There was a side conversation in Wednesday's telecon about the types of casing and segmentation/clusterization operations that we might consider standardising. Since I have implementation experience in this area, I wanted to offer a warning/suggestion about two operations that sound simple: word breaking and title casing (which depends on word breaking).

For alphabetic writing systems, word breaking is pretty much what you'd expect: keep going until you find whitespace, punctuation, any codepoint that doesn't belong in a word. Naturally, it's a bit more complicated than this but not too bad.

However, some non-alphabetic writing systems (like Chinese) are often written with no word separators. The reader of the language is expected to understand where the word breaks would fall based on plausible readings.

To demonstrate, I entered "This sentence is Chinese." into Google translate and it provided "这是的句话是中文。" (I have no idea if this is correct but it demonstrates the principle). Unless you can read it, the word breaks are not obvious. The equivalent in English would be "thissentenceisenglish" - knowing the language, you can figure it out.

The key here is that, unfortunately, you need to know the language to perform word breaking. For electronic implementations, this amounts to requiring a list of all possible words and then performing a fairly complex analysis on possible segmentations. This means that the segmentation is heuristic. An appropriate example for this mailing list would be "macroman" - is the correct segmentation a preprocessor-based hero or a legacy text encoding?

The dictionaries to support this tend to be large. Last time I used ICU4C, about half of the data library was these dictionaries. This is probably not a big deal for most cases but is a lot to ask for embedded applications that still have some desire for Unicode transformations.

There is some good news though - the languages that require dictionaries for word breaking are also caseless. So a "word breaking but only for title-casing" algorithm is feasible. Such a thing could be explicitly exposed or recommended as an implementation detail. It shouldn't be prohibited as an implementation strategy, at least (as it'd also have a side benefit of allowing unneeded dictionary-based analysis to be skipped). This is actually what TR29 describes for word boundaries - each ideographic character is treated as a separate word. 

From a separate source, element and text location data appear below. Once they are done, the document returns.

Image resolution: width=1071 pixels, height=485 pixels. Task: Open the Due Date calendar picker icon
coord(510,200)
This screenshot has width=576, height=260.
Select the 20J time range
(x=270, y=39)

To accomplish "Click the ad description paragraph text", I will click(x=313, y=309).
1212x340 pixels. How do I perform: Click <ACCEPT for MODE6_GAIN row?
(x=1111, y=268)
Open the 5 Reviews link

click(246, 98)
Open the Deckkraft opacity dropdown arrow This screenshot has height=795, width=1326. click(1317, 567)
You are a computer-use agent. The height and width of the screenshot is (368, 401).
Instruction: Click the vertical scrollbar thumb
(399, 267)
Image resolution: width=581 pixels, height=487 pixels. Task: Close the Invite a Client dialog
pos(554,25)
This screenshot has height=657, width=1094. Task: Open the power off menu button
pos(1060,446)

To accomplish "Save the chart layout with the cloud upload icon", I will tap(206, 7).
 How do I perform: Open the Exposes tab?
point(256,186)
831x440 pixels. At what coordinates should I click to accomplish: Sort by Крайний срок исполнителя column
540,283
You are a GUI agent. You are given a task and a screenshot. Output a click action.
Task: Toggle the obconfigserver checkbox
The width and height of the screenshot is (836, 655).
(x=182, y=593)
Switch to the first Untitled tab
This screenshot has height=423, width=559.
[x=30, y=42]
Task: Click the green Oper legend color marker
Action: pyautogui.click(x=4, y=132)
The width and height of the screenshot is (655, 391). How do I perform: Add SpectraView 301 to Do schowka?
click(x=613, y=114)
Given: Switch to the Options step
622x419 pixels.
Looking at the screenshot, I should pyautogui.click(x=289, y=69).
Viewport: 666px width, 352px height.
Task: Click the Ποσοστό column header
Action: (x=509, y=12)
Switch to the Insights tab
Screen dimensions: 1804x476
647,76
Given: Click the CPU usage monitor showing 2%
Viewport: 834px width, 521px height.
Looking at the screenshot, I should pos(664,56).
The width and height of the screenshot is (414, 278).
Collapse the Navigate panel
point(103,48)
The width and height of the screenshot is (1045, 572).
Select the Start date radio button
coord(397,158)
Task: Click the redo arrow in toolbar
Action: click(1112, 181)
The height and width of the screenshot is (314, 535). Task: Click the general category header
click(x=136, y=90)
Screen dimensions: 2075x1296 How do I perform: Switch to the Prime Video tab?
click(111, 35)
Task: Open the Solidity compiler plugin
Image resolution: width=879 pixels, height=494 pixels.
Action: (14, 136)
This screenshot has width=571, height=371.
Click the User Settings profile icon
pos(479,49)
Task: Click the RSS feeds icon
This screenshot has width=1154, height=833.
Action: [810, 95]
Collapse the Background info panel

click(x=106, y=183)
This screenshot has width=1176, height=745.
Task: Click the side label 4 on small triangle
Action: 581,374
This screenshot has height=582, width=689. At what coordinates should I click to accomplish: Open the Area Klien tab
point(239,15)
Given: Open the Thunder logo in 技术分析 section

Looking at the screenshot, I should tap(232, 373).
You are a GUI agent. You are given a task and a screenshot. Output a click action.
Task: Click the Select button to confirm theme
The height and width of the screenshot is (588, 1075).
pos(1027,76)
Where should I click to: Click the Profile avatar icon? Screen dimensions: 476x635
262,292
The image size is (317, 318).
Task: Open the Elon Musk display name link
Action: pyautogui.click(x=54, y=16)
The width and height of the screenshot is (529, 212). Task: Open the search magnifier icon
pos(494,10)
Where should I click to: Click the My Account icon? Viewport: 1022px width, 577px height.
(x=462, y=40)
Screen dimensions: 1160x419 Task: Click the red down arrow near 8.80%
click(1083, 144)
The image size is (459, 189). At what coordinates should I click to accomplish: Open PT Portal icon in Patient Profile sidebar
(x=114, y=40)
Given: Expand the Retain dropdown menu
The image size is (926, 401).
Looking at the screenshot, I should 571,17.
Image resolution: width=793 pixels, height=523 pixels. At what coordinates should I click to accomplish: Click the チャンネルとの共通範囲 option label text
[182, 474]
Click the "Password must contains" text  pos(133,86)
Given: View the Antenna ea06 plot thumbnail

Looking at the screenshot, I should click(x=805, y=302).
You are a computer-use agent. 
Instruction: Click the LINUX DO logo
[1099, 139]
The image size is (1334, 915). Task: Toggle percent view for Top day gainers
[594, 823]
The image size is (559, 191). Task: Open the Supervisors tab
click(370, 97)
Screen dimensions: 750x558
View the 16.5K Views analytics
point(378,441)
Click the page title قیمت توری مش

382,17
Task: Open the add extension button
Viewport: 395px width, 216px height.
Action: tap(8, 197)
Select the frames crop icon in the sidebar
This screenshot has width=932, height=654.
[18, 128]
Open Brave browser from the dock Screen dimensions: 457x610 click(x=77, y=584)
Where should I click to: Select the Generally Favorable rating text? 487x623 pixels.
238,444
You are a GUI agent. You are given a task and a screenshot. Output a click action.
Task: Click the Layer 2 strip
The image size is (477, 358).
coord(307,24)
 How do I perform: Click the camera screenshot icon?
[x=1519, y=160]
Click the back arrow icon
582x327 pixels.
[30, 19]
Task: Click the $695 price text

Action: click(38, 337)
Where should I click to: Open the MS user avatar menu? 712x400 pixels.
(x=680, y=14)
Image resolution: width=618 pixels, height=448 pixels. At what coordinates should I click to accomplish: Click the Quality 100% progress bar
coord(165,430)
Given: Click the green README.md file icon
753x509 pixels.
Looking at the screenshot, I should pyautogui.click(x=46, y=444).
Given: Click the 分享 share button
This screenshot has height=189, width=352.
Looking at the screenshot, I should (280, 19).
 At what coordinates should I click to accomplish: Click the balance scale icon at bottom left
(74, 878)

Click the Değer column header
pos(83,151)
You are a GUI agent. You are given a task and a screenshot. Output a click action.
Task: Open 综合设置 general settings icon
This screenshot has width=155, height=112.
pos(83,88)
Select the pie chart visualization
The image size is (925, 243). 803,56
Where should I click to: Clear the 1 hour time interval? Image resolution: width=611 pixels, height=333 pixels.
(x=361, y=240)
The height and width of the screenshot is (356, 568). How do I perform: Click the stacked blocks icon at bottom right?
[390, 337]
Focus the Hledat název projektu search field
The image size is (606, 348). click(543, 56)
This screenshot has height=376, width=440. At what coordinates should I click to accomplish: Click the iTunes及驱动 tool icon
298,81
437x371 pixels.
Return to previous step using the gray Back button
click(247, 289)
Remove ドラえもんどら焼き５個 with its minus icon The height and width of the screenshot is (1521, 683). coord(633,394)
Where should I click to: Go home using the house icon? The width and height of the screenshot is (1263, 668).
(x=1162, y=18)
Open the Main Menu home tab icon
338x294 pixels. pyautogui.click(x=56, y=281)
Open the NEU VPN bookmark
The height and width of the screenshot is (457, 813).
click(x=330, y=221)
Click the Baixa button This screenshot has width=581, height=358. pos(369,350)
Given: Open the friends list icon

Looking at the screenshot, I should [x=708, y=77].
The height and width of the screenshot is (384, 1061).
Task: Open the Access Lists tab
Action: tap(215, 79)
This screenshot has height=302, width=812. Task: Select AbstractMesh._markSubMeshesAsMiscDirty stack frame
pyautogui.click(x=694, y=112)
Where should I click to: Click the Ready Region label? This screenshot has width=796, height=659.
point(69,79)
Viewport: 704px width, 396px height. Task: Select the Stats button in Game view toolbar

IIRC, the TR29 word boundaries rules are provided by the "title" break iterator in ICU4C and while the "word" break iterator implements language-specific dictionaries to better match user expectations of what a word is. This means that if/when we standardise word breaking, we will need to be clear which meaning is intended. My personal opinion would be to follow the ICU naming to reduce user & implementer confusion.

Fraser